*PASSAGE SHOWN*.
- Genre: Adventure Crime Drama
- Based on: Characters by Sir Arthur Conan Doyle
- Directed by: Bill Corcoran
- Starring: Christopher Lee Patrick Macnee Jenny Seagrove Joss Ackland Richard Todd
- Composer: Eric Allaman
- Original language: English

Production
- Producers: Frank Agrama Riccardo Coccia Daniele Lorenzano Mirjana Mijojlic Alessandro Tasca Harry Alan Towers
- Cinematography: Rod Stewart
- Editors: Jane Morrison Corinne Villa
- Running time: 180 minutes
- Production companies: Harmony Gold Finance Luxembourg S.A. (as Harmony Gold), Banquet et Caisse D'Epargne de l'etat, Banque Paribas Luxembourg, Silvio Berlusconi Communications (in association with)

Original release
- Release: 12 January 1992

= Incident at Victoria Falls =

1991 television film directed by Bill Corcoran

Incident at Victoria Falls (also known as Sherlock Holmes and the Incident at Victoria Falls and Sherlock Holmes: The Star of Africa) is the 1992 sequel to Sherlock Holmes and the Leading Lady, and the second and final film in the proposed series of television films Sherlock Holmes the Golden Years written by Bob Shayne. It starred Christopher Lee and Patrick Macnee as Holmes and Watson in old age. Watson mentions that he is in his mid-50s and twice says he is getting too old for this sort of adventure. Both Lee and Macnee were 69 years old when this series was filmed. This does not, however, prevent Lee and fellow actor Claude Akins from achieving a remarkable stunt, sitting on the cowcatcher on the front of a moving steam train for several minutes of dialogue.

*RAW DATA*.
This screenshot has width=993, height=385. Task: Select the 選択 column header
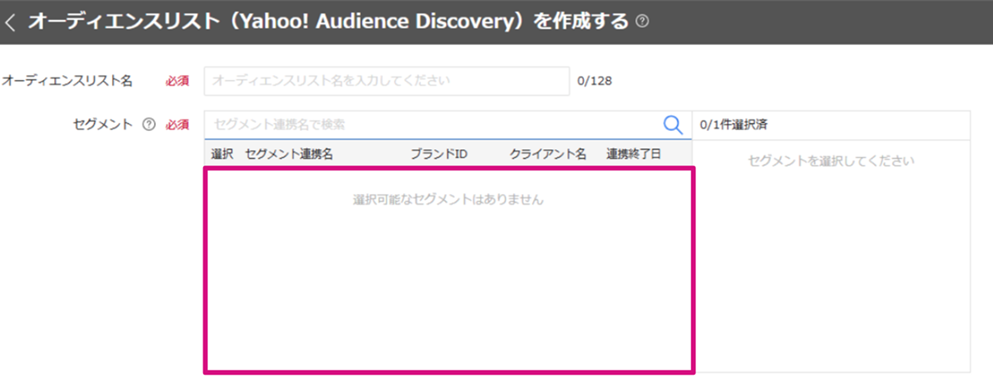[222, 154]
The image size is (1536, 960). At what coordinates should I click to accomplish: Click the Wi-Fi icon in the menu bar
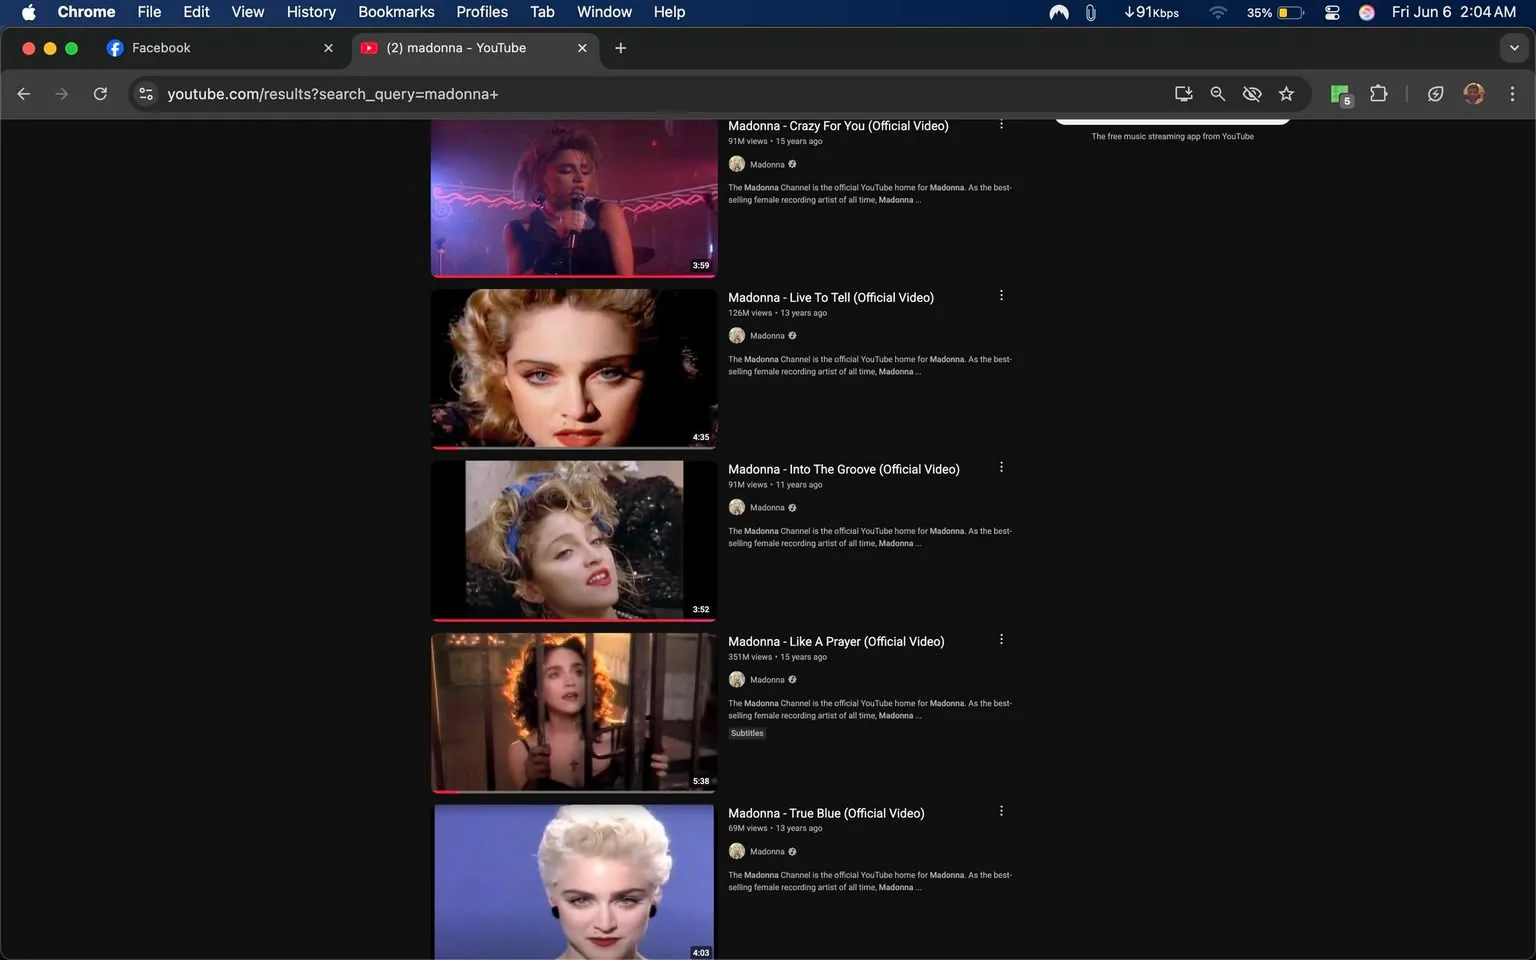(x=1217, y=12)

*PROBLEM TO SOLVE*.
Resume the text on the Victoria Falls television film, starting after its last sentence. The material that comes after the text about the Holmes film is separate from it.

*TASK RESPONSE*.
==Plot==
In the film, Holmes is about to retire to Sussex and keep bees when King Edward (Joss Ackland) sends him on a mission to South Africa to retrieve the Star of Africa diamond. Complications arise and Holmes meets several historical people including ex-President Theodore Roosevelt (Claude Akins), and Lillie Langtry (Jenny Seagrove). He also encounters the fictional character A. J. Raffles.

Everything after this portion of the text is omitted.